The industrial component is notable because it ties the data center buildout to localized production of critical infrastructure rather than treating the project solely as a power-and-compute deployment. As AI data centers have grown larger, developers have increasingly relied on prefabricated electrical systems, modular power equipment and standardized enclosures to accelerate construction and reduce supply-chain bottlenecks.
EDF, France’s state-backed utility, is also involved in the Bouchain site, where a former industrial location is expected to be repurposed for digital infrastructure. EDF Chief Executive Bernard Fontana said the project demonstrates France’s ability to host large-scale digital infrastructure supported by competitive, sovereign and low-carbon electricity.
France’s electricity system is one reason the country has become attractive to AI infrastructure developers. Its large nuclear fleet gives it a lower-carbon power mix than many European peers, while the government has promoted energy sovereignty and faster permitting as advantages for industrial investment.
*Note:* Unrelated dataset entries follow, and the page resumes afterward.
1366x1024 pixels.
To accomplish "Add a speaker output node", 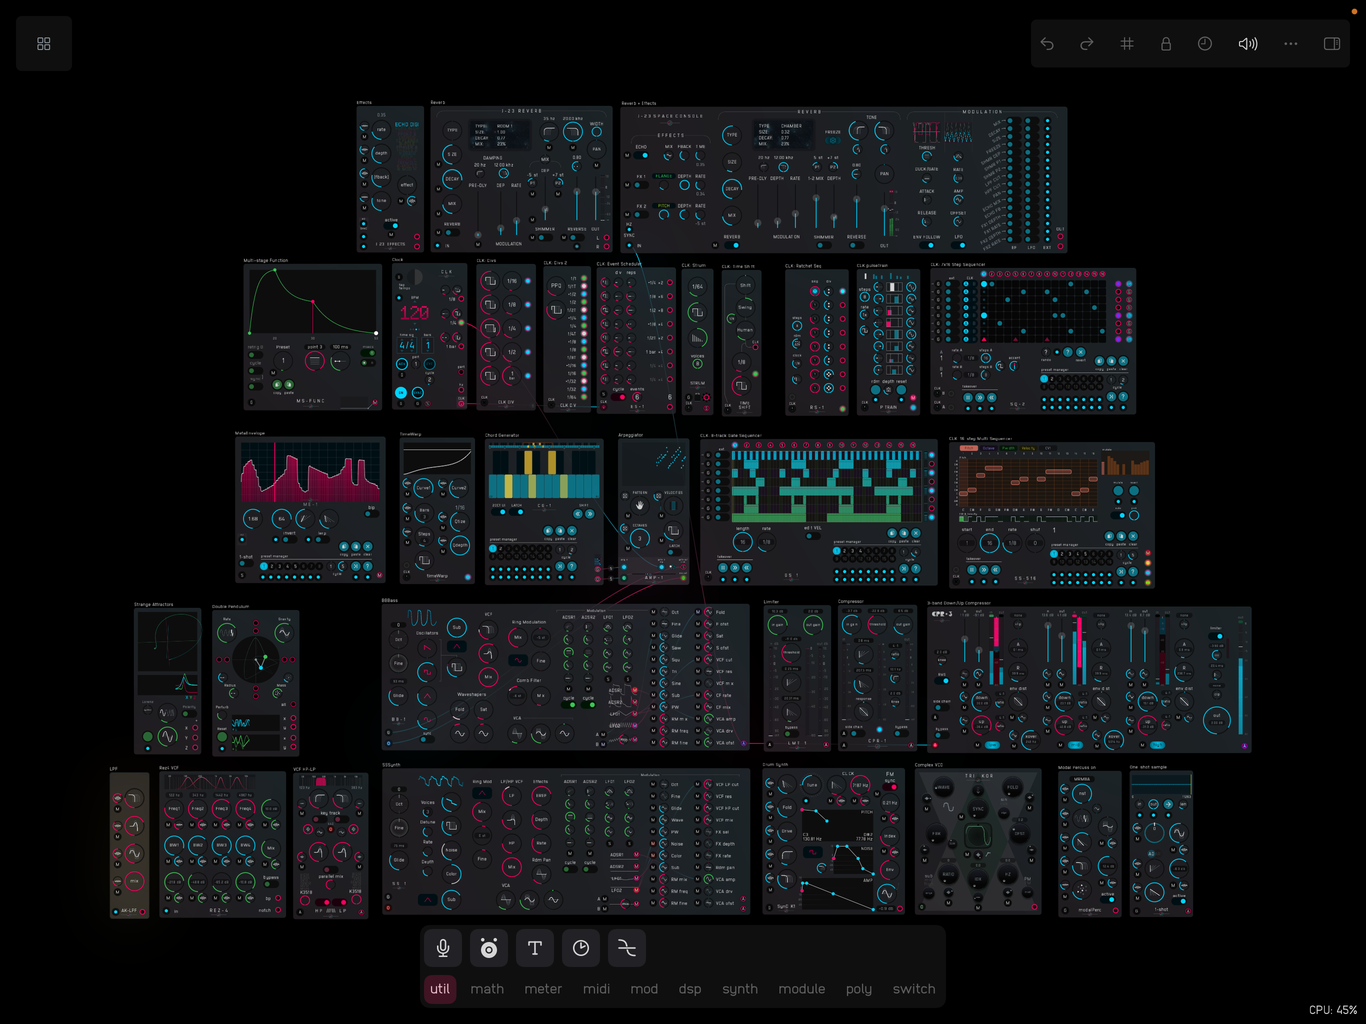I will (x=489, y=948).
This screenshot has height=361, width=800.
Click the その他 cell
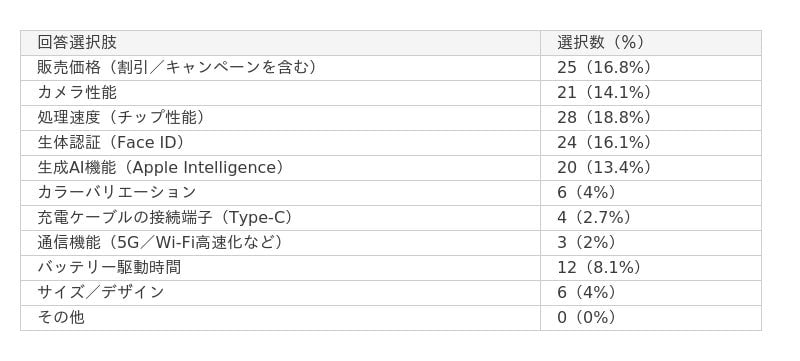click(x=280, y=318)
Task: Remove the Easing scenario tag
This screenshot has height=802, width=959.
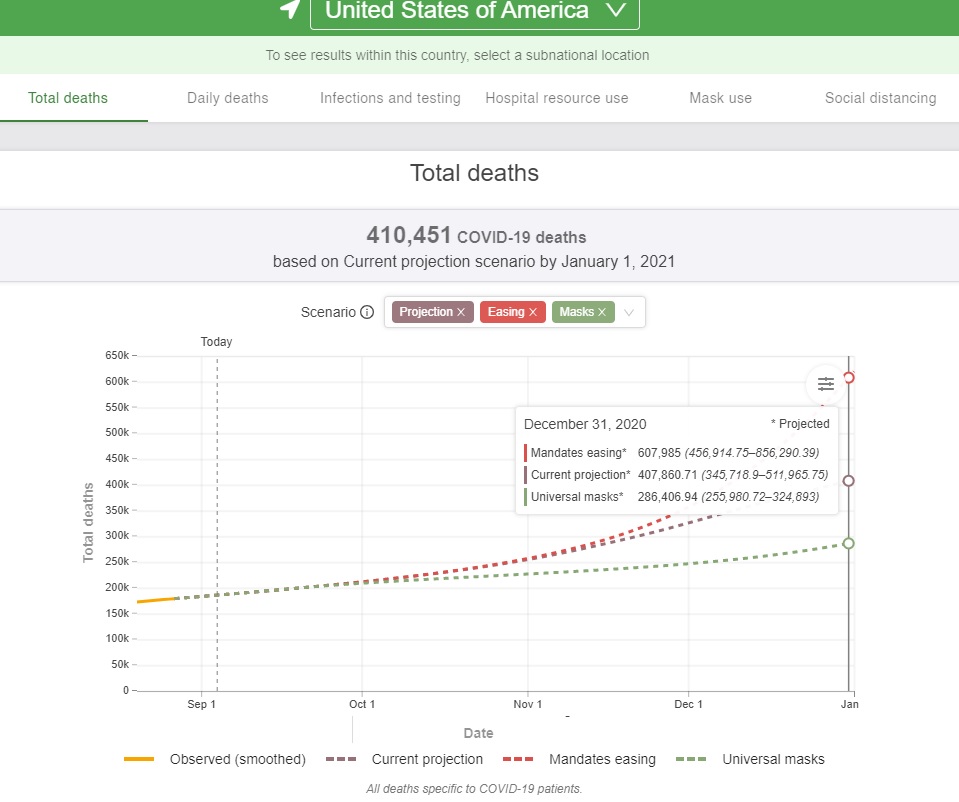Action: (x=533, y=312)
SoftBank Chairman and Chief Executive Masayoshi Son said countries that build AI infrastructure will shape the future of technology, industry and society. French Economy Minister Roland Lescure described the investment as evidence of Macron’s push to make France a leading destination across the AI value chain, citing the country’s grid reliability, industrial base and skilled workforce.
The project adds to a broader global race to secure gigawatt-scale AI infrastructure. In the US, large technology companies and infrastructure investors have been signing power agreements, reserving grid capacity and pursuing new data center campuses to support AI workloads. Similar pressures are emerging in Europe, where developers face tighter land, grid and permitting constraints.
For France, the SoftBank commitment could become a test case for whether large AI infrastructure projects can be paired with domestic manufacturing, low-carbon power and regional job creation. SoftBank said the program is expected to create thousands of high-skilled jobs across data center development, engineering, energy systems, robotics, operations, maintenance and advanced manufacturing.